The Directors do not consider that the principal risks and
uncertainties have changed materially since the publication of the
Annual Report for the year ended 31 March 2017, save as noted below
in relation to the status of product protection plans.
The principal risks as set out in the Annual Report are
summarised below and further information on these together with
information as to how the Group seeks to mitigate these risks is
set out on pages 40-44 of the Annual Report and Accounts 2017 which
can be found at www.AO.com/corporate:
-- Risk relating to the UK economy, in particular following the
outcome of the EU Referendum (Brexit) and the implications this may
have for the Group.
-- Risks relating to our European expansion.
-- Risk relating to IT systems resilience.
-- Risks of interruption to physical infrastructure.
-- Risks relating to legal and/or regulatory changes,
particularly with regard to the forthcoming General Data Protection
Regulation which poses potential challenges to marketing practices
and the increased scrutiny of the gig economy which may drive
changes to laws surrounding employment status.
-- Risks relating to brand recognition and damage.
-- Risks relating to our failure to maintain our culture as we
grow and dependence on members of the Group Executive and Senior
Management Teams.
-- Risks in relation to significant accounting matters including
revenue recognition, debtor recoverability and the status of
product protection plans.
Domestic & General Services Limited have recently announced
they are looking to enhance their product protection plans by
transitioning from a service-backed plan to maintenance service
plans and insurance-based warranties. Customers' current plans will
not be affected and will transfer on renewal (expected to start
mid-2018).
The directors are particularly mindful of the uncertainty in the
UK economy following the outcome of the EU Referendum (Brexit) and
the implications this may have for the Group. Uncertainty in the
economy has and may continue to reduce consumer confidence and
affect demand, particularly for the more "considered" (as opposed
to "distressed") purchase and may also have an effect on the
housing market, to which our MDA sales bear some correlation.

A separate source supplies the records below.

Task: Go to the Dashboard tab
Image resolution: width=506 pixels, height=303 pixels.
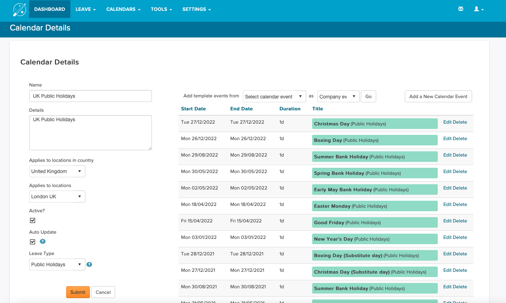Action: 50,9
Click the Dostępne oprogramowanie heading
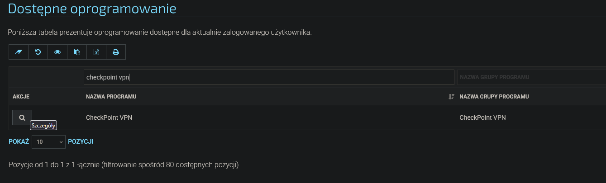Screen dimensions: 606x183 point(92,8)

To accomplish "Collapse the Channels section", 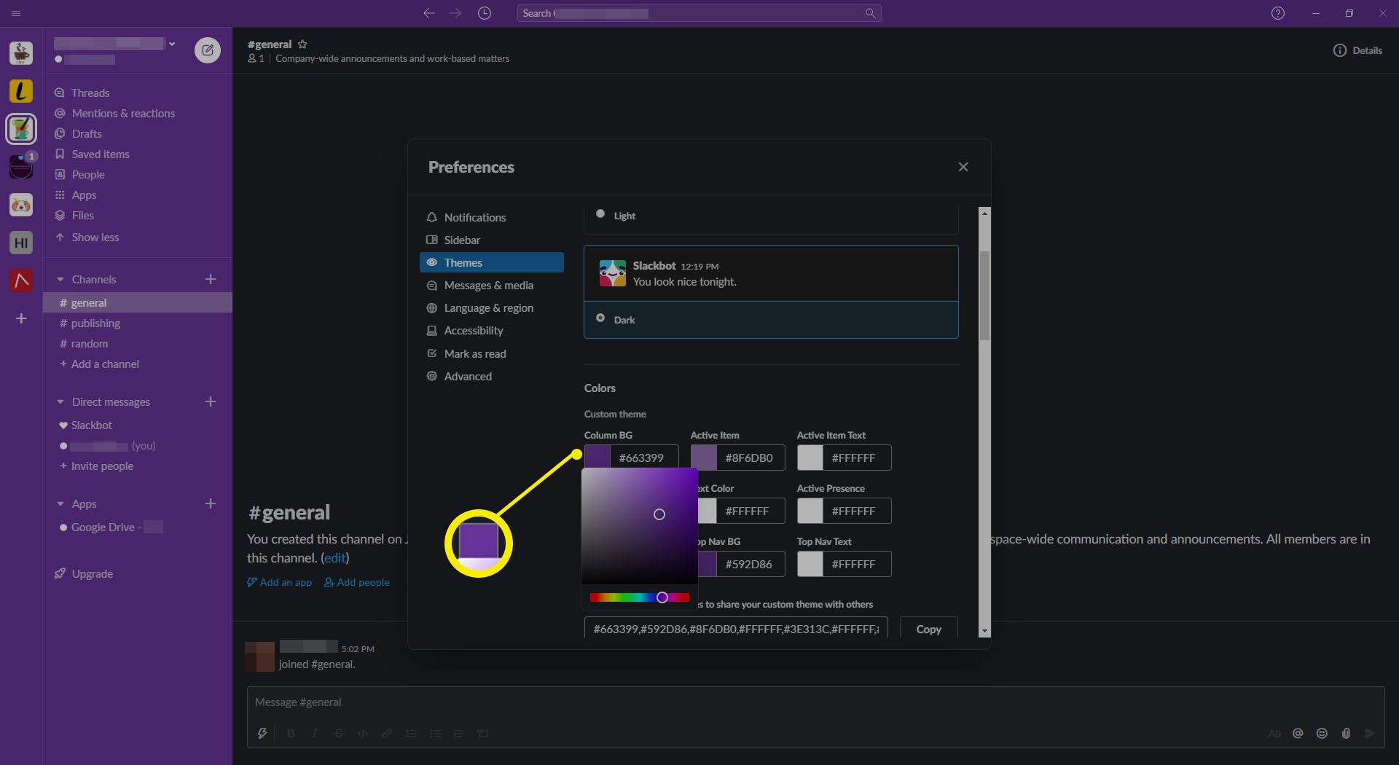I will (x=60, y=280).
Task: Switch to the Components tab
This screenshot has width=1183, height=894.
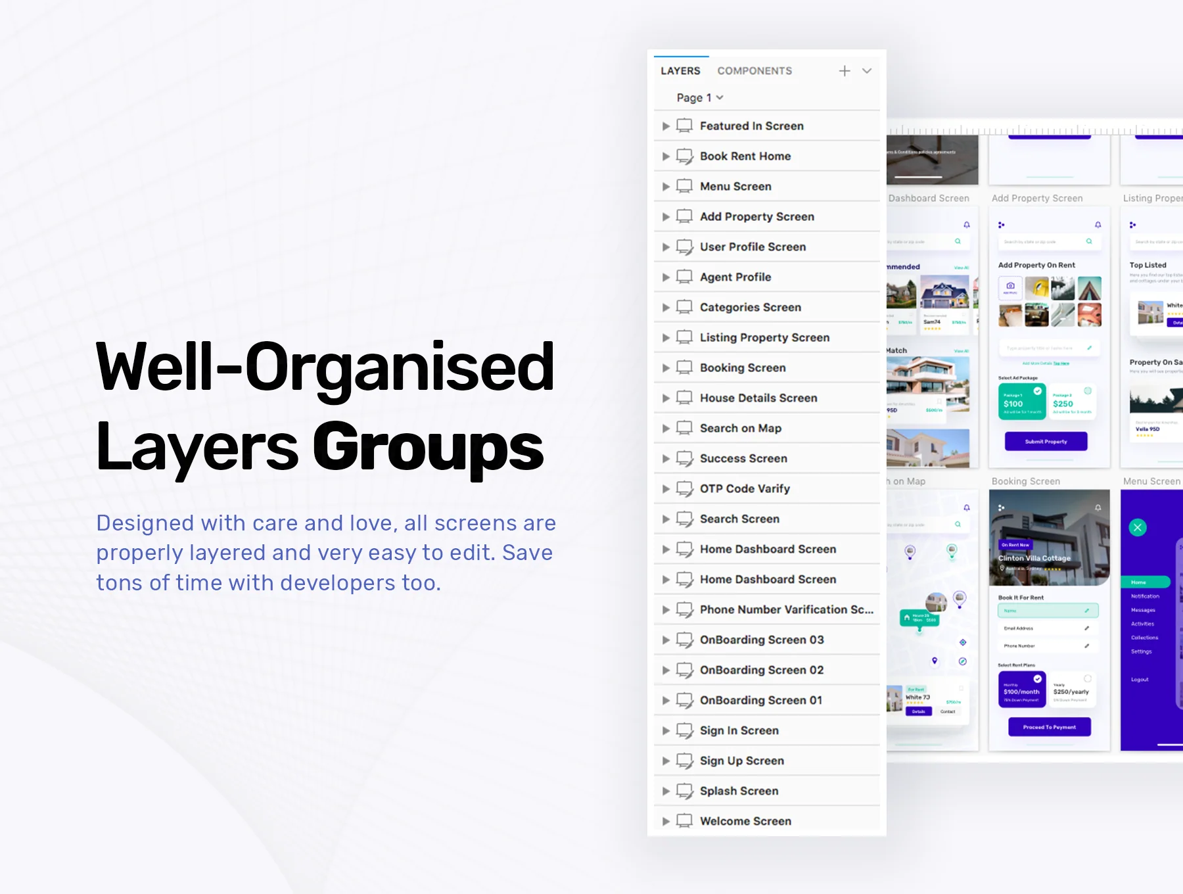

Further whilst all our product purchases are bought in local
currency (minimising the effects of the weakening of the pound
against the Euro and Dollar), the increase in our suppliers' supply
chain costs have in many cases been passed on to the Group and this
may continue. We need to remain competitive from a price point of
view and, if our competitors do not pass prices on (either because
they have longer term trade deals or decide to absorb some of the
price increases themselves), this may hamper our profitability in
the short-term.
Against such uncertainty we have some comfort that, in the UK,
the vast majority of our sales mix is MDA which tends to be more
resilient to unfavourable economic conditions due to being a
necessity rather than a luxury purchase. We also would expect that
price increases would be passed on to all our competitors and that
ultimately these will be passed on to consumers (at the risk of
reduced demand) and our trading teams are engaging with suppliers
to understand and manage any such repercussions. Importantly, given
our growth model and flexible cost base we are able to adjust
quickly to downturns in demand should this be required.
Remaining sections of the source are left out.